アンデッドエンドは大小たくさんの映画館があるからその点助かってる。スワローは女遊びに忙しくて滅多に付き合ってくれないけど、長い夜を潰すのに映画は最適だ。
というわけで、今でもたまに見に行く。ああ誤解しないでくれよ、帰ってこないスワローへの当て付けとかじゃない。仮にも兄さんだぞ?そんな子供っぽいことしない、断じて。
で、最近見付けた劇場があるんだ。
先週その劇場に映画を見に行ったんだ、一人で。別に寂しくない、一人の方が落ち着いて見れるしね。うるさいのがいなくてせいせいするよ、スワローと一緒に来たりなんかしたらげらげら笑うし前の背凭れ蹴るしポップコーン投げるしで摘まみだされるのが関の山さ。
映画のあらすじは……残念ながら覚えてない。映画館を出た後に起きた出来事が強烈すぎて忘れちゃった。面白い映画なら覚えてるはずだからツマンなかったのかなあ、うーん。
まあ、とりあえず見終えて劇場をでたよ。
スワローのヤツ帰ってるかなー、今日は泊まりかなー、そういえば家の鍵かけてきたっけ、とか考えながらダウンタウンの裏道を歩いてた。タクシー使うなんて贅沢はしない、基本徒歩。浪費家の弟のぶんも倹約節約しなきゃね。
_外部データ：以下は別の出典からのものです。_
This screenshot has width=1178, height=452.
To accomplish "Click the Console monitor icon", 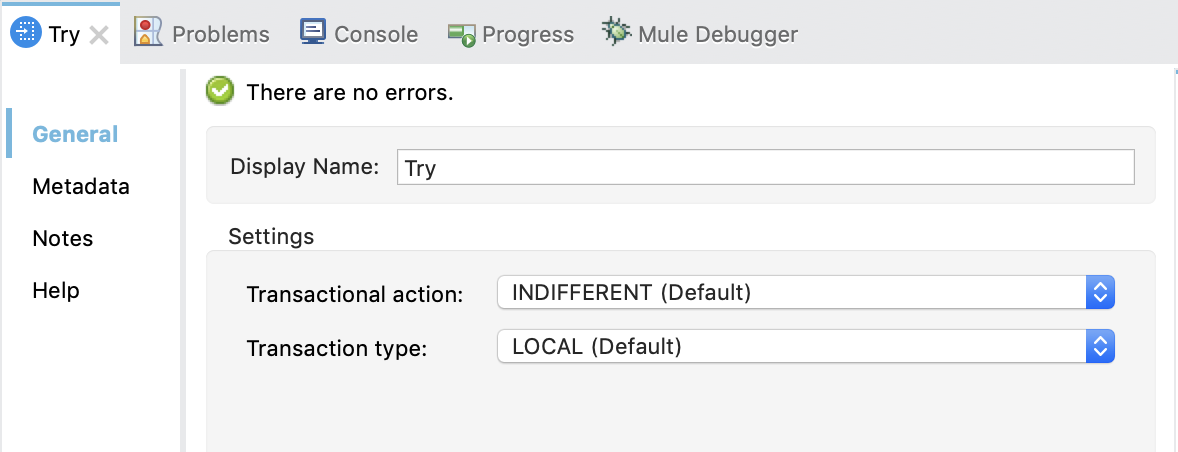I will click(x=313, y=33).
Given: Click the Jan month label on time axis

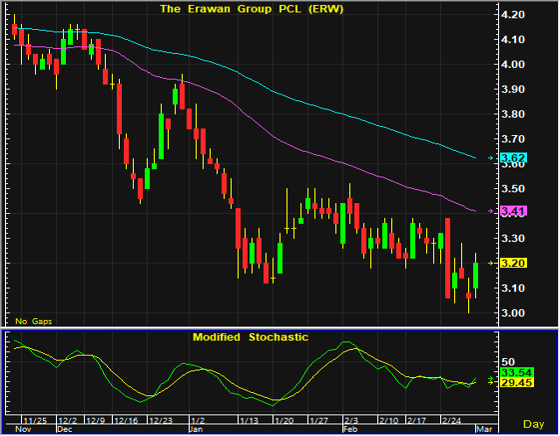Looking at the screenshot, I should [196, 429].
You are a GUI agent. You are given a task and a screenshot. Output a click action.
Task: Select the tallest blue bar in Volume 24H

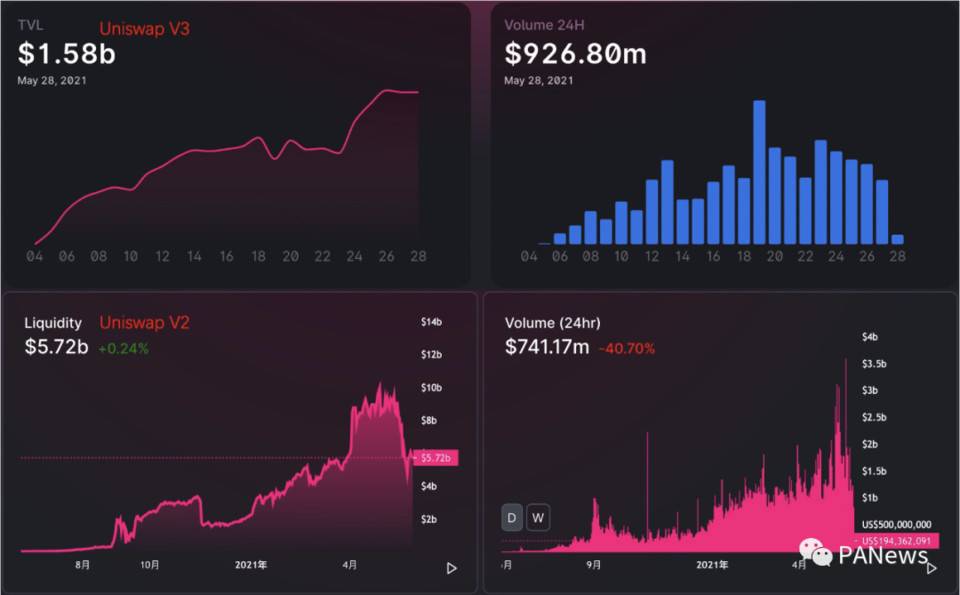point(759,172)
裏道をしばらく行くとゴミ捨て場にさしかかった。なにげなく目をやってぎょっとした。手足がめちゃくちゃにひん曲がった女の人が捨てられてたんだ。
……違った。よく見たら全裸のラブドールだった。思い過ごしか、よかったとホッとして……ぞっとした。一体じゃない。二体、三体、四体……全部で三十体以上いた。そこ、ラブドールの墓場だったんだ。
誰が捨ててったかはわからない。個人とは思いにくいから業者かな?ともあれ、ラブドールが大量に廃棄処分されてた。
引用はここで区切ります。